Text provided -
2023-07-13 Thread Bernd Oppolzer
This is an example for the options for the alternate LE heap manager for 
memory checks (CEL4MCHK):


//CEEOPTS  DD *
ALL31(ON),
STACK(3M,1M,ANY,KEEP),
HEAP(4K,4K,ANY,KEEP),
STORAGE(NONE,NONE,NONE,0),
RPTSTG(ON),RPTOPTS(ON),
ENVAR("_CEE_HEAP_MANAGER=CEL4MCHK",
"_CEE_MEMCHECK_TRACE=ON",
"_CEE_MEMTRACE_DEPTH=32",
"_CEE_MEMCHECK_DEPTH=32",
"_CEE_MEMCHECK_OVERLAY=OFF",
"_CEE_MEMCHECK_OVERLAYLEN=80")

Maybe it is possible (don't know) to write a heap manager of your own 
and to specify its name here,
or: to specify the name of a modified version of the Standard LE heap 
manager (with other subpools)

or: a modified version of CEL4MCHK with traces disabled
or ???

In any case, I personally would not change the behaviour of standard LE 
in the first place.


HTH, kind regards

Bernd


Am 14.07.2023 um 01:55 schrieb Bernd Oppolzer:
If there is no explicit LE option to override the standard subpools 
(which are 1 and 2, AFAIK),
then I would try to use the LE option which allows to have an 
alternate heap handler
and use a modified version of the standard LE handler. I don't recall 
the names of the runtime options,
but I used them in the past to have LE heap checks enables; that's an 
alternate LE heap handler
which writes messages about allocated and not freed storage areas ...

Given records -
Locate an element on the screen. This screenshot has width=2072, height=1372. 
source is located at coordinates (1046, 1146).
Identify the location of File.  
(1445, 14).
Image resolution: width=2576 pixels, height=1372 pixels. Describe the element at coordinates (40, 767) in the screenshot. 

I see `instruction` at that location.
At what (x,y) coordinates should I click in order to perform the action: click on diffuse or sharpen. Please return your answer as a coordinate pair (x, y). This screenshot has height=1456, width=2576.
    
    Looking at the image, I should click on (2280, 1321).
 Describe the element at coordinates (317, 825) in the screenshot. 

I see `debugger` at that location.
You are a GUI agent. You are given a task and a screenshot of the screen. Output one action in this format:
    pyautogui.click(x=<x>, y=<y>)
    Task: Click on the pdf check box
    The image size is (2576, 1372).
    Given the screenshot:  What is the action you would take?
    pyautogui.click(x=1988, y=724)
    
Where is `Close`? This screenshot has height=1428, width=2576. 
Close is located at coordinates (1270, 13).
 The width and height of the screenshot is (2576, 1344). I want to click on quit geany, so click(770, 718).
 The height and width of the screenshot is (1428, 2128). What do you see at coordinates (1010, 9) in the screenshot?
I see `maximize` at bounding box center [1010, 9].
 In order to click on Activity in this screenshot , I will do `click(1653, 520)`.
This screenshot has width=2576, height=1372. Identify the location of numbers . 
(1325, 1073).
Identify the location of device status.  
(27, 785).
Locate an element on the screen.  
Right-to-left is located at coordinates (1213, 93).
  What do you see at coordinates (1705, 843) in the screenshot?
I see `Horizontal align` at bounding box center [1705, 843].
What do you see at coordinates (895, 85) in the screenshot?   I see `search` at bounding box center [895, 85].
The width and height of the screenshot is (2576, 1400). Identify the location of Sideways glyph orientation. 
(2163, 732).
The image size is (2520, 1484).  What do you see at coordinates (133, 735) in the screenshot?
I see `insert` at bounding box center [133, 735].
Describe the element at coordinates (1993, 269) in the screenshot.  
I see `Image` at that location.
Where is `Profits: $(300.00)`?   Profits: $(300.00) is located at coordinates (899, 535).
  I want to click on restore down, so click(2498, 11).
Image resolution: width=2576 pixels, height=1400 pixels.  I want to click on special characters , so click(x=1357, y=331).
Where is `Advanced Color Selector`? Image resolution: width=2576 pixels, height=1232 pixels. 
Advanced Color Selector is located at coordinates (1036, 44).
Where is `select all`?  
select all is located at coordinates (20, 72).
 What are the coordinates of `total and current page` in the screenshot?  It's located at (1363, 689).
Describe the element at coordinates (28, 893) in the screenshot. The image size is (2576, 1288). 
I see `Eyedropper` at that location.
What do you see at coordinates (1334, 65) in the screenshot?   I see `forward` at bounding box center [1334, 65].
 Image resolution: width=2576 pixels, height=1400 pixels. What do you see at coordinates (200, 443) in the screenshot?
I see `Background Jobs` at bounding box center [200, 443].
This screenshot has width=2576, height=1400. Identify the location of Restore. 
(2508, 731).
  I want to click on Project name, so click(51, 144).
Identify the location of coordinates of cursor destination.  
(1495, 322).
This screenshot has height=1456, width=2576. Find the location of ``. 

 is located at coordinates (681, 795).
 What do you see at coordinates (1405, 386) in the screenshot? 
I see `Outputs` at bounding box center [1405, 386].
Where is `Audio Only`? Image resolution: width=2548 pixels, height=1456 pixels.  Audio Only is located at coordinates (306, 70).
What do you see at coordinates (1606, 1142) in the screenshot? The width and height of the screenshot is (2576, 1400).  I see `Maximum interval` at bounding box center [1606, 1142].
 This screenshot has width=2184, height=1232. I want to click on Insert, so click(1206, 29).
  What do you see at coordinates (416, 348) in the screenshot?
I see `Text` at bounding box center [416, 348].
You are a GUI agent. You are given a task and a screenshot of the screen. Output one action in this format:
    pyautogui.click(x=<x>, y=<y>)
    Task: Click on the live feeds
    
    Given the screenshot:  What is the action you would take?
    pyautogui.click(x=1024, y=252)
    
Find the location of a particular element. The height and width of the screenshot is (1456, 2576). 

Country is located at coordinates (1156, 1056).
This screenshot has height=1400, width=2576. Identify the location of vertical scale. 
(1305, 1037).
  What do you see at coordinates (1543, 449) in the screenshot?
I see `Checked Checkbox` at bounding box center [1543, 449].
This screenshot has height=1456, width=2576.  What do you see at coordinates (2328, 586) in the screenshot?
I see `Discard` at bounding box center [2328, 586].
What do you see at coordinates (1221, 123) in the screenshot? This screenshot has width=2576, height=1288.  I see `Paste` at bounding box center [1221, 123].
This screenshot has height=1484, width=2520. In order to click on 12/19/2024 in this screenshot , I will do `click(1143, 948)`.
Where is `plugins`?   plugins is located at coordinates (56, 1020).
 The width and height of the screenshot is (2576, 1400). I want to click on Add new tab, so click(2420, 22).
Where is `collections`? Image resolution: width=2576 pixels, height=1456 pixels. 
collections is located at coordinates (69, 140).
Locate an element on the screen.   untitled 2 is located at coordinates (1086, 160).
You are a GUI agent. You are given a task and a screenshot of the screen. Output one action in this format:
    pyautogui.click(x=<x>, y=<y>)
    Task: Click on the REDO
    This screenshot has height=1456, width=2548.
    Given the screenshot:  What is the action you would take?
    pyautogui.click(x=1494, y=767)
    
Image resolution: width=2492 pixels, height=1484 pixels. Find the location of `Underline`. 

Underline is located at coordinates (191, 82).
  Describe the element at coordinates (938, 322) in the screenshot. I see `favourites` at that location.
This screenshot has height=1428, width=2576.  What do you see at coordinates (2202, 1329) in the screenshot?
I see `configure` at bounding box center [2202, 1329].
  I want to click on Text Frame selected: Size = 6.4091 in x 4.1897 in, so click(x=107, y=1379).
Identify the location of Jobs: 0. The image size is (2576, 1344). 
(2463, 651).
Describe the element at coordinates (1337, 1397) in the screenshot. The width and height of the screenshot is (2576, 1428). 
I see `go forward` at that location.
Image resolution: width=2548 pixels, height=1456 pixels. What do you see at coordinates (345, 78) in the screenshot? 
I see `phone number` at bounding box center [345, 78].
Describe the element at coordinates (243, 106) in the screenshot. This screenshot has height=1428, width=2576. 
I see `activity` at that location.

Exercise set -
A. In the heap manager text, under what condition would the writer try the LE option for an alternate heap handler, and what would the writer use with it?
B. According to the heap manager text, what does the alternate LE heap handler write messages about?
C. From the heap manager text, set down the part that begins at the words "Maybe it is" and stops after "the first place.".
The data has nothing to do with the heap manager text.

Task solutions -
A. If there is no explicit LE option to override the standard subpools (1 and 2, as far as the writer knows), the writer would try the LE option that allows an alternate heap handler. The writer would use a modified version of the standard LE handler with it.

B. Allocated and not freed storage areas.

C.
Maybe it is possible (don't know) to write a heap manager of your own 
and to specify its name here,
or: to specify the name of a modified version of the Standard LE heap 
manager (with other subpools)

or: a modified version of CEL4MCHK with traces disabled
or ???

In any case, I personally would not change the behaviour of standard LE 
in the first place.